[Given passage]
- - - - -
Or foggy or out of it, but then I can change the channel. And suddenly everything is clear. So that is what I have been doing specifically and consciously over the past six months. And you get, you pressure test it, right? You know, like you do a physical thing here. You do a relationship thing here. You do traffic here, all these different things that kind of test it. And then I've just found like, when you don't react to your physical senses, you just transcend them. Like every single time. I, it's weird. Yes, I was, yes, not reacting, but also paying attention and acknowledging. Oh, of course. Don't fight it.

Being present and embodied, but not tripping out about it. Because I, I deal with a lot of chronic pain. And I think I've been looking at ways in which I have lived outside of my body in an unhealthy way because being present with my somatic sensations can just be really uncomfortable. So I'm working on ways to not leave this body, but transmute the sensations and find a way to be in my pleasure while deeply experiencing what is real. And, and, you know, working with it all chemically to make the experience of being fully present with reality the most pleasurable sensation, even if the reality is uncomfortable.
- - - - -
[Task to complete]
Copy everything in the passage on staying present with bodily sensations from "Being present and" down to "reality is uncomfortable.", renaming "chronic pain" as "long-term pain". The entries after this point come from a separate source, unrelated to the passage.

[Supplied information]
- - - - -
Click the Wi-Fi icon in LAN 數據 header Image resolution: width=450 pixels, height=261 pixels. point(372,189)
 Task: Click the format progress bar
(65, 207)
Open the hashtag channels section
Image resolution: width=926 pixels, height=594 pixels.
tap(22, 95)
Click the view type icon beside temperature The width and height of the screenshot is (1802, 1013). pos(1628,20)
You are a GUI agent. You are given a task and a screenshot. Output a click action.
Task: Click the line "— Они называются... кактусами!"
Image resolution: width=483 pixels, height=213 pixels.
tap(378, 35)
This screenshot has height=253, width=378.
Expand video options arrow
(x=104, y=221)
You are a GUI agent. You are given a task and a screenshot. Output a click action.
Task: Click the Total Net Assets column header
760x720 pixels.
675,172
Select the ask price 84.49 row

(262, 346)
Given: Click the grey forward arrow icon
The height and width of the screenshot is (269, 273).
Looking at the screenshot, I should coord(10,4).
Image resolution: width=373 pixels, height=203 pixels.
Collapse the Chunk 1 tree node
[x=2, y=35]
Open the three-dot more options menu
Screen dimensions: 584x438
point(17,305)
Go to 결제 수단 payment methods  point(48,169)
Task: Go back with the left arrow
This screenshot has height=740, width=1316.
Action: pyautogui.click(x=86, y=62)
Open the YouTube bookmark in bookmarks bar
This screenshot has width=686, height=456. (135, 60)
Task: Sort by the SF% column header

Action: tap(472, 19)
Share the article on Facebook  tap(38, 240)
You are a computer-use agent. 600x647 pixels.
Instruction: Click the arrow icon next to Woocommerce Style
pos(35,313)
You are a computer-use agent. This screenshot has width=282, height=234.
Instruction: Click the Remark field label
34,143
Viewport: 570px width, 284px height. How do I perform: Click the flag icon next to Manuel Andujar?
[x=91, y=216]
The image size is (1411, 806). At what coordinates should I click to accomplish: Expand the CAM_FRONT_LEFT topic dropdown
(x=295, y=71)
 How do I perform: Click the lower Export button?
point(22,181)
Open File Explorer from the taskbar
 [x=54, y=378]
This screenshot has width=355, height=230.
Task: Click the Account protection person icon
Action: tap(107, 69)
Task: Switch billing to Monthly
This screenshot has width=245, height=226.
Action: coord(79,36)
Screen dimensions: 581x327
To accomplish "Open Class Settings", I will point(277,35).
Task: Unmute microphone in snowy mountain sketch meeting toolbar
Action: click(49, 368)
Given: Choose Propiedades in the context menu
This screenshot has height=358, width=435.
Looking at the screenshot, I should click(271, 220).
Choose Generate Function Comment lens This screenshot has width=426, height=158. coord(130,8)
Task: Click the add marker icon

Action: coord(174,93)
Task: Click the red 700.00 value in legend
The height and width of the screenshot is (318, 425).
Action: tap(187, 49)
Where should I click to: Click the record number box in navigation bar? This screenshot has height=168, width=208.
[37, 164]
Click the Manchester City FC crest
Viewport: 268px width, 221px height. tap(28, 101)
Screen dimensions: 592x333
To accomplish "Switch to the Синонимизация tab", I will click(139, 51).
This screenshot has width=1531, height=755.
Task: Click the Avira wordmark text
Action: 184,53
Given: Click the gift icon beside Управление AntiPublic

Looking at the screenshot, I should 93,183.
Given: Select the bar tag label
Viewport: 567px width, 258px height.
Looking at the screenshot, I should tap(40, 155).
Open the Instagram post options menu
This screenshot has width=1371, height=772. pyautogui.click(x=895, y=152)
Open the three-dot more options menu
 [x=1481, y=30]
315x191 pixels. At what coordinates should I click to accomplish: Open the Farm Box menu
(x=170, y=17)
- - - - -
[Task output]
Being present and embodied, but not tripping out about it. Because I, I deal with a lot of long-term pain. And I think I've been looking at ways in which I have lived outside of my body in an unhealthy way because being present with my somatic sensations can just be really uncomfortable. So I'm working on ways to not leave this body, but transmute the sensations and find a way to be in my pleasure while deeply experiencing what is real. And, and, you know, working with it all chemically to make the experience of being fully present with reality the most pleasurable sensation, even if the reality is uncomfortable.